_GIVEN DATA_:

----

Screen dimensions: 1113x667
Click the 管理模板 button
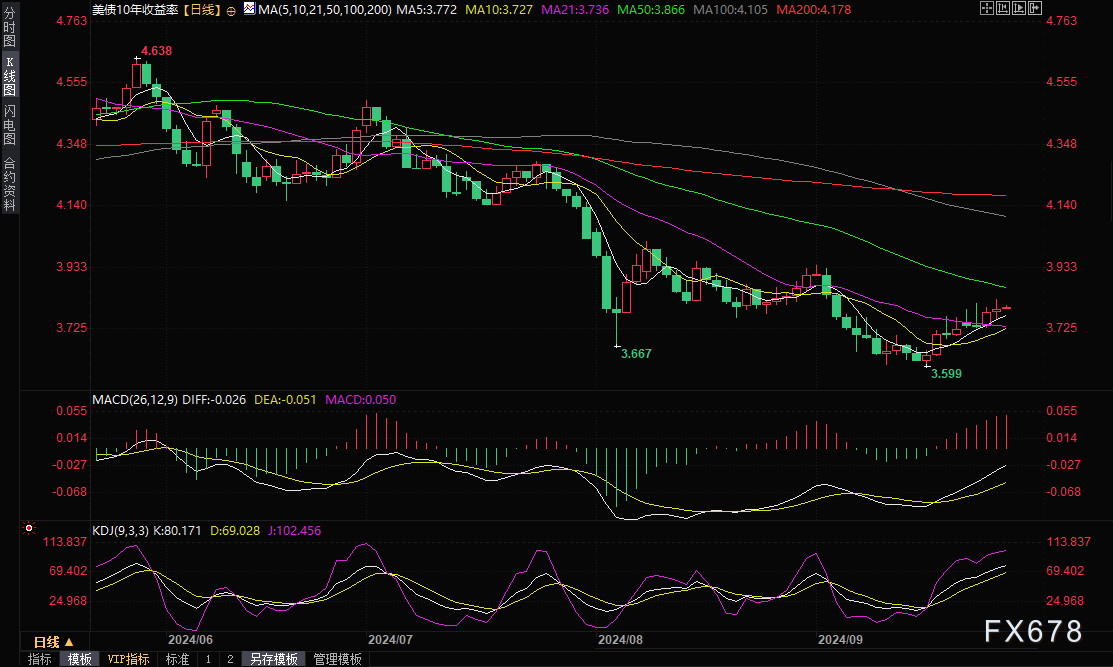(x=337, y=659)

----

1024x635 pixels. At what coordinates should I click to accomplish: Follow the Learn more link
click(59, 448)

----

_TASK OBJECTIVE_: Duplicate the data between the lines holding "1024x635 pixels. At" and "click(59, 448)", inclusive.

_EXERCISE ANSWER_:
1024x635 pixels. At what coordinates should I click to accomplish: Follow the Learn more link
click(59, 448)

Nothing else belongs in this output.